* [Records shown]
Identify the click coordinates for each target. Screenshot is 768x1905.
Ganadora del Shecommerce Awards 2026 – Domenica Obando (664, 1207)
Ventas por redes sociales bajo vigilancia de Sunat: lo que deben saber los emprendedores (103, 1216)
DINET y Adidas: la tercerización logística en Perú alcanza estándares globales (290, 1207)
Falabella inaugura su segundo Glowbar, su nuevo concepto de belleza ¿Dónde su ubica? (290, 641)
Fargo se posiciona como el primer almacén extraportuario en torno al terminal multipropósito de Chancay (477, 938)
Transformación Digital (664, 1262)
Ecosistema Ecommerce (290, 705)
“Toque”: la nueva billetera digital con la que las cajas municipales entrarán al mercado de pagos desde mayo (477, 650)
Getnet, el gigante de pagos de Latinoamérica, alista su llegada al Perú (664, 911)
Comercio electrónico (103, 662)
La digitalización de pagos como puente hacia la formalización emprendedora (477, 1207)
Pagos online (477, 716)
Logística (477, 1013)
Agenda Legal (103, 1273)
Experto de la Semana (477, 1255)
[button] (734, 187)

* [Stated task]
Write out all of the data above again, changing "Comercio electrónico" to "Comercio digital" and keeping everything else the same.

* [Exercise response]
Identify the click coordinates for each target. Screenshot is 768x1905.
Ganadora del Shecommerce Awards 2026 – Domenica Obando (664, 1207)
Ventas por redes sociales bajo vigilancia de Sunat: lo que deben saber los emprendedores (103, 1216)
DINET y Adidas: la tercerización logística en Perú alcanza estándares globales (290, 1207)
Falabella inaugura su segundo Glowbar, su nuevo concepto de belleza ¿Dónde su ubica? (290, 641)
Fargo se posiciona como el primer almacén extraportuario en torno al terminal multipropósito de Chancay (477, 938)
Transformación Digital (664, 1262)
Ecosistema Ecommerce (290, 705)
“Toque”: la nueva billetera digital con la que las cajas municipales entrarán al mercado de pagos desde mayo (477, 650)
Getnet, el gigante de pagos de Latinoamérica, alista su llegada al Perú (664, 911)
Comercio digital (103, 662)
La digitalización de pagos como puente hacia la formalización emprendedora (477, 1207)
Pagos online (477, 716)
Logística (477, 1013)
Agenda Legal (103, 1273)
Experto de la Semana (477, 1255)
[button] (734, 187)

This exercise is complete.